3、關羽是“忠義”不知道如何扯上“誠信”老先生可能是第一次看此解釋,自比伯樂,要做翻案第一人!要論誠信,這位關羽可實在搭不上界,光是他在華容道演的那出“捉放曹”就足以讓他上軍事法庭了,根本就是一個失信之人嘛,現在居然有人把他當典型,真是冤死了一匹好馬啊。
被我們這麼一攪,滿分的作文在我們眼裹都快成跑題的零分作文了。這自然引得白潔很不高興,而我作為這次起哄歪解的始作蛹者,在她眼中自然更是不堪。不過我高興,誰讓她女兒這二天也正和我過不去呢。
這幾天在校刊、廣播裹時常刊登有關“金錢重要還是理想重要”、“學生應該以學習為重”方麵的文章和辯論,明眼人一看就知道這是針對我而來的。張叁豐現在可是地中海跟前的紅人了,不但在事實上擔任了學校學生會體育部長之位,而且還是學校電視臺、廣播站和校刊叁大輿論工具的頭腦人物,登播什麼稿件他也是有髮言權的,他要不趁此機會打擊我才怪。

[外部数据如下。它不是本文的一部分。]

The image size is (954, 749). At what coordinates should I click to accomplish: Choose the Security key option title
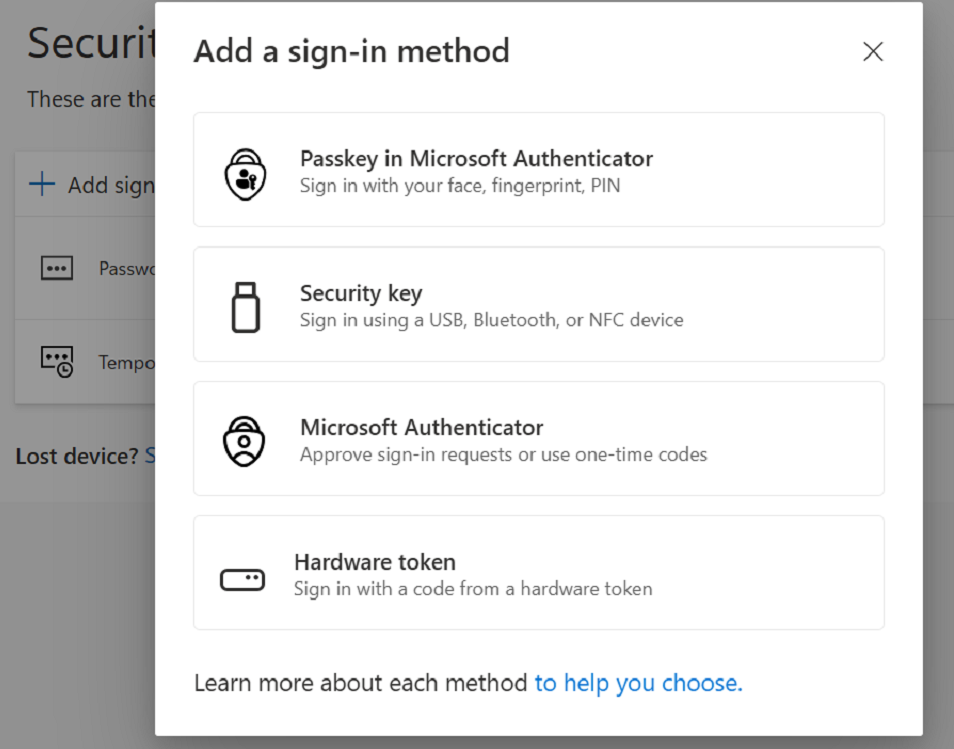tap(361, 293)
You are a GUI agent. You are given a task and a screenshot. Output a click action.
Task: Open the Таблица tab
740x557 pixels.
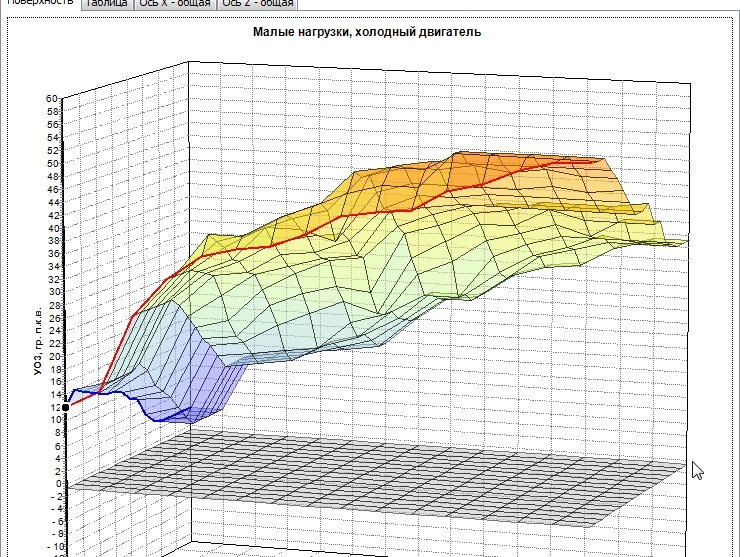[x=107, y=4]
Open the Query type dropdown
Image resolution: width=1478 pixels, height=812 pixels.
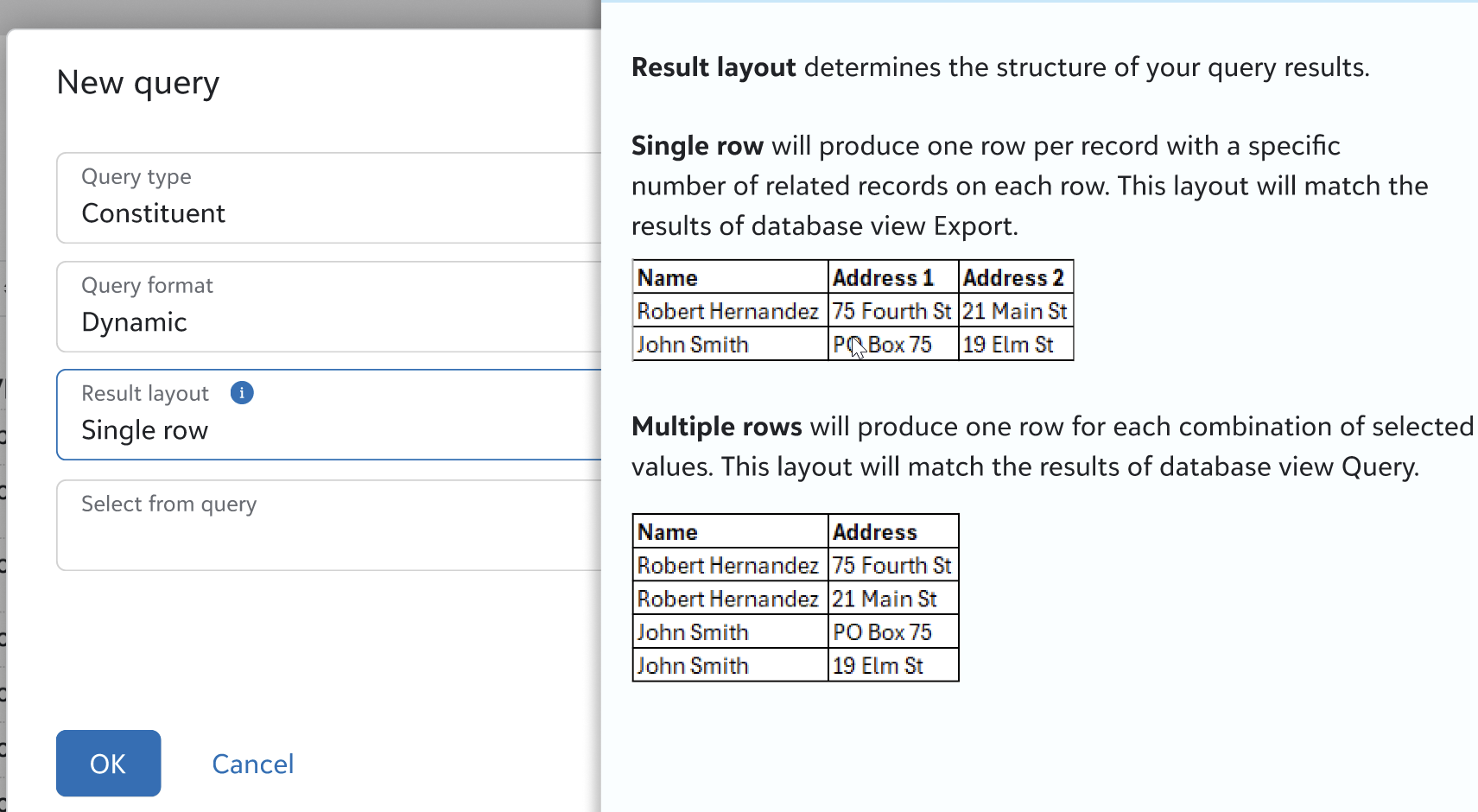[328, 199]
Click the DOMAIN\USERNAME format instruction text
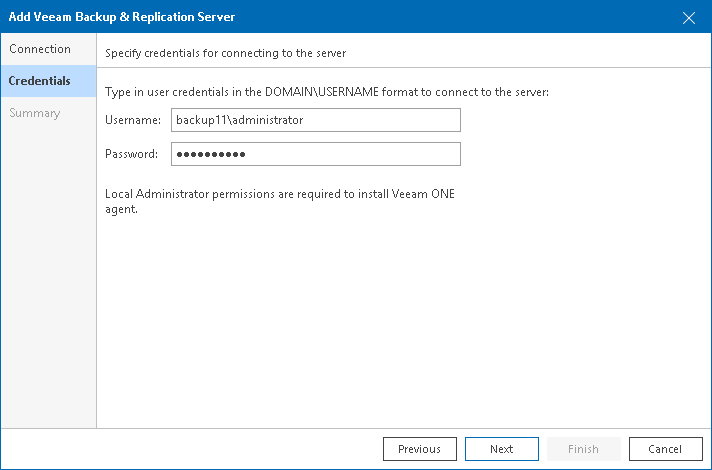The height and width of the screenshot is (470, 712). click(x=327, y=92)
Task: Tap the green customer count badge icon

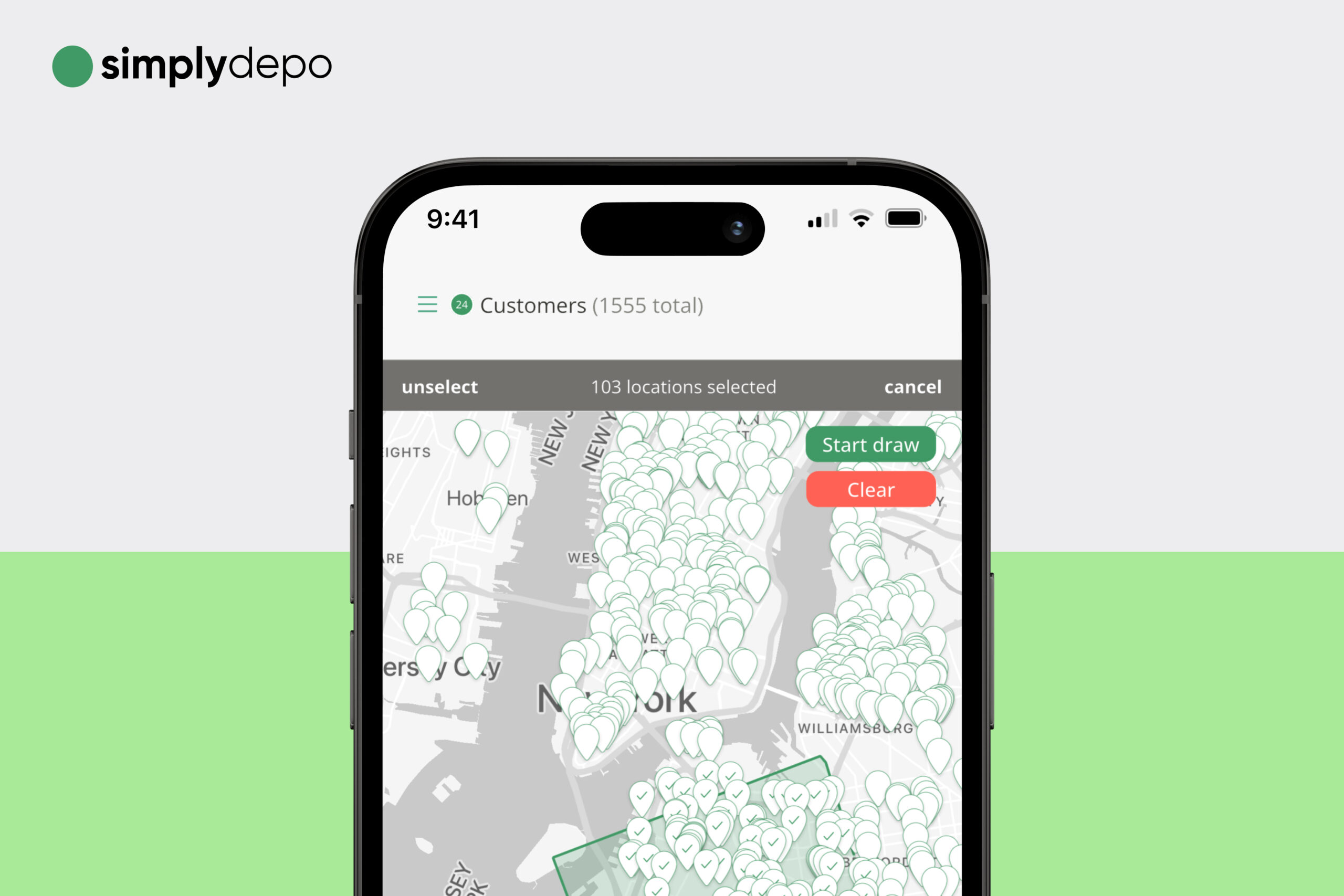Action: pyautogui.click(x=462, y=305)
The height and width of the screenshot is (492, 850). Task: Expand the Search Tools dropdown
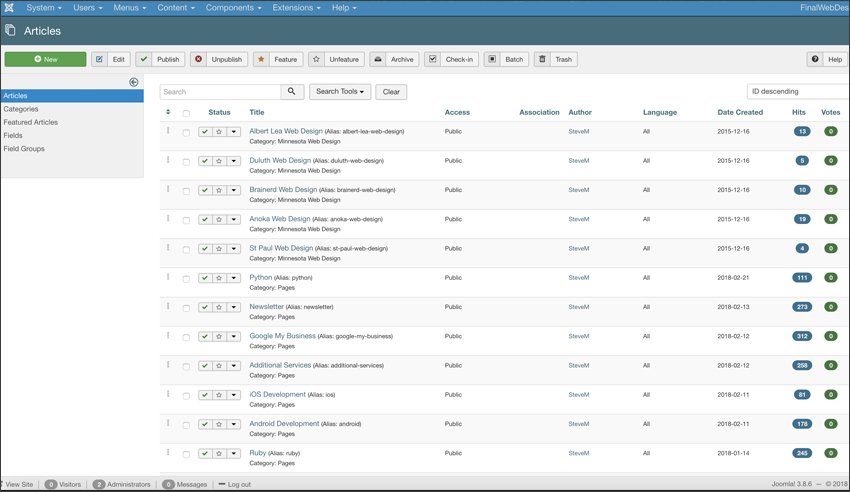340,92
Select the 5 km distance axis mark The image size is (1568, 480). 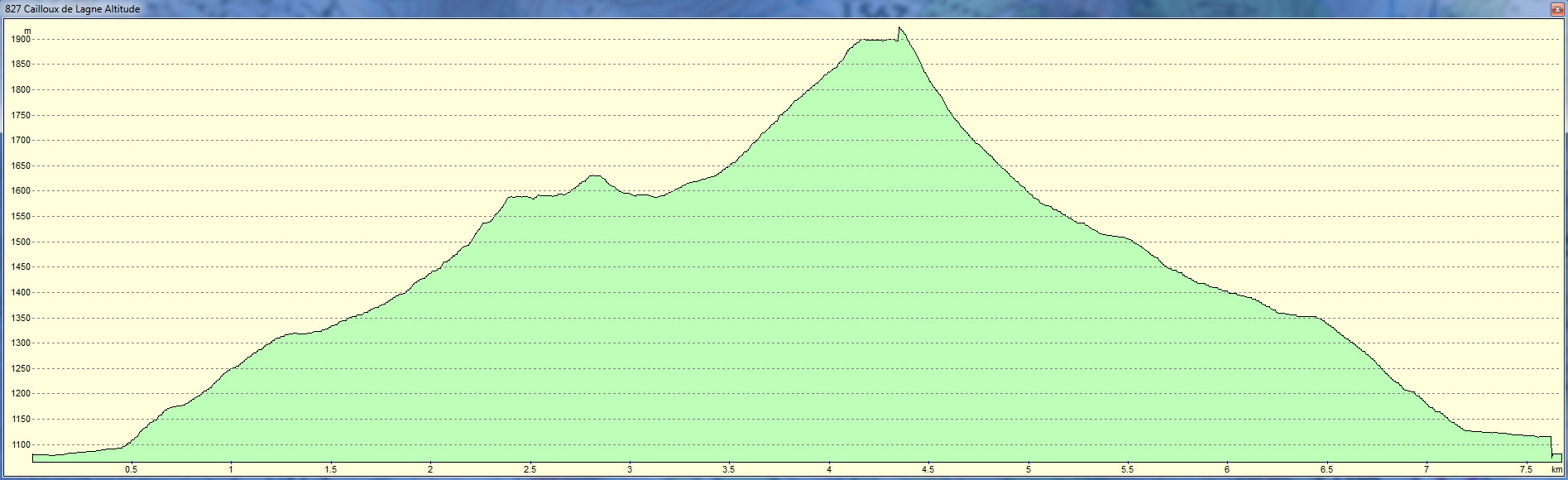click(1029, 469)
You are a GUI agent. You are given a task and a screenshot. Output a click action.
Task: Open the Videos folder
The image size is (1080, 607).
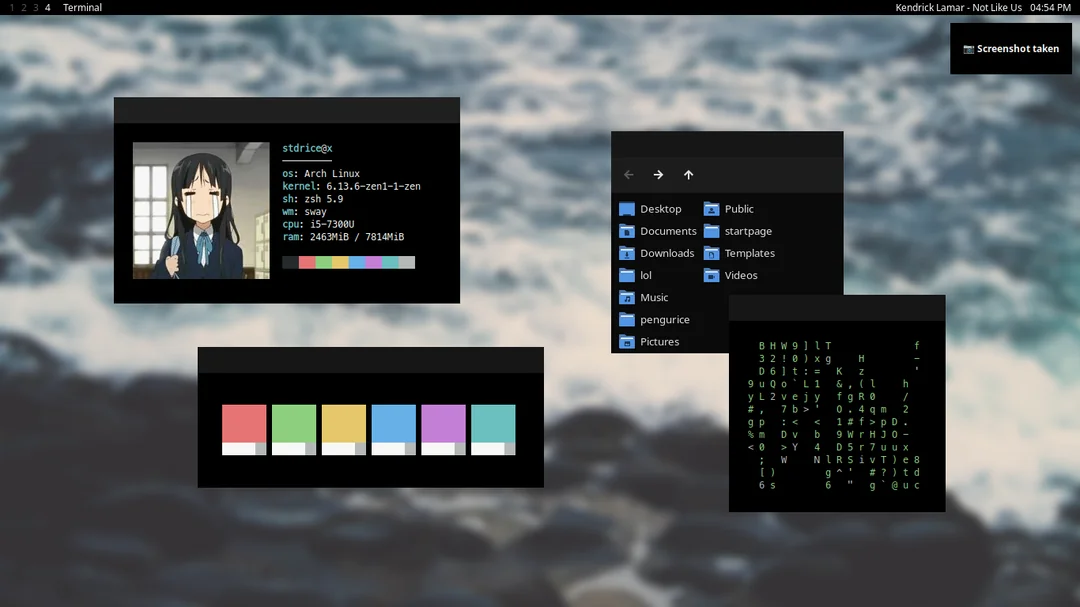coord(730,275)
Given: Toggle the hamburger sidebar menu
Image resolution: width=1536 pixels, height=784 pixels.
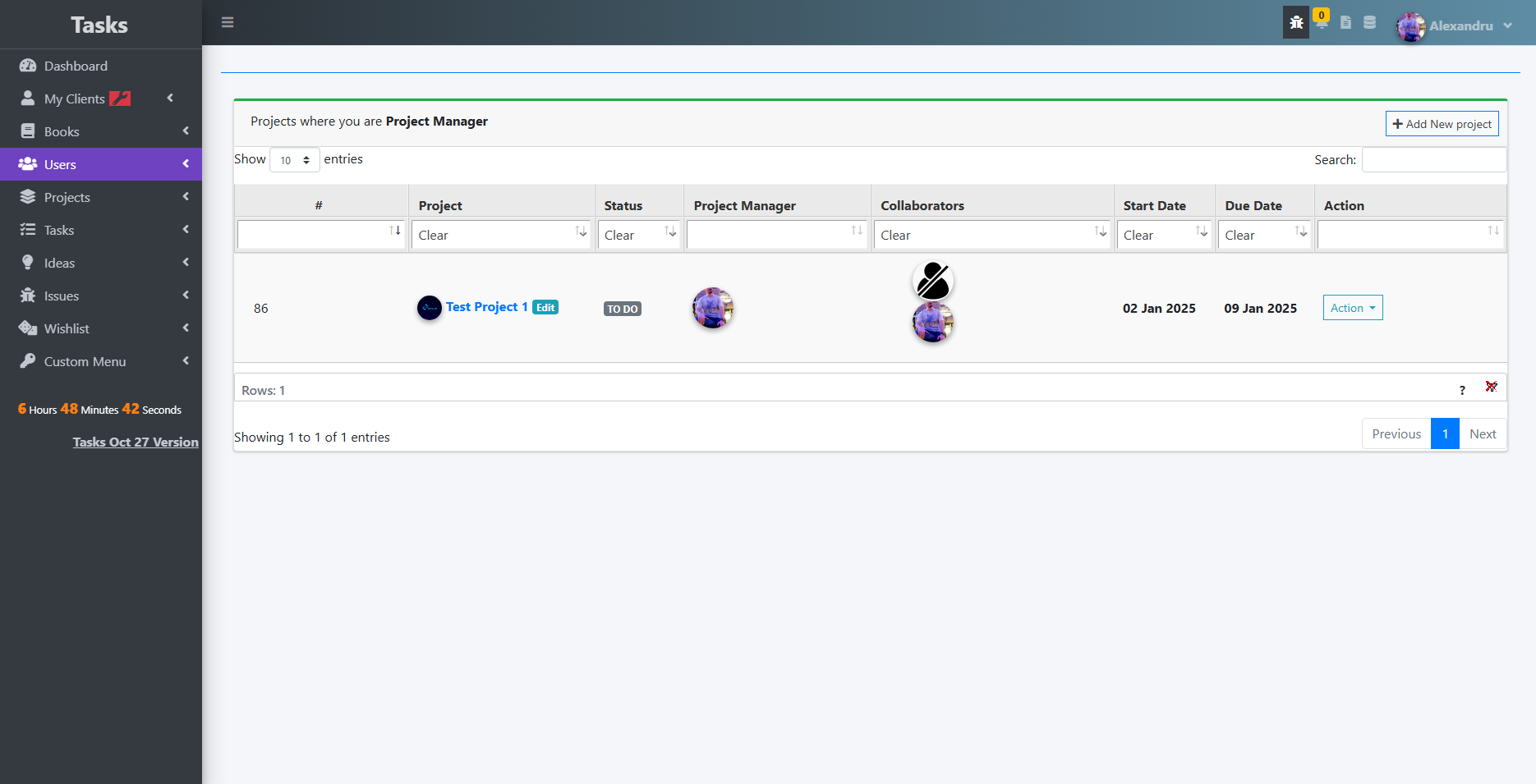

白晶晶看來對我是結上仇了,居然也在校刊上登了幾篇文章,其內容自然不外乎是我們現在還是學生,一切應以學習為重,理想重於金錢之類的正統觀點。白晶晶作為我們高一年級的第一校花,在男生中間還是很有些影響力的,何況她老爸還是教導主任,身邊的馬屁精可是不少,自然又有了不少跟風的文章。
我平日都是不看什麼校刊的,要不是林詩怡吵着要我反擊,我才不會理會這些無聊文章呢。校刊上麵的東西一般也就是從《讀者》之類騙小男生小女生的雜志上抄下的段子,一點人生小感悟什麼的。這些小資們也就喜歡無病呻吟,矯揉造作,我想他們恐怕連吃哈根達斯都能莫名其妙地感動出眼淚來的。姊姊以前倒是訂有《讀者》但自從我在柳若蘭處接觸到內參之後,我就再也沒看過這玩意了。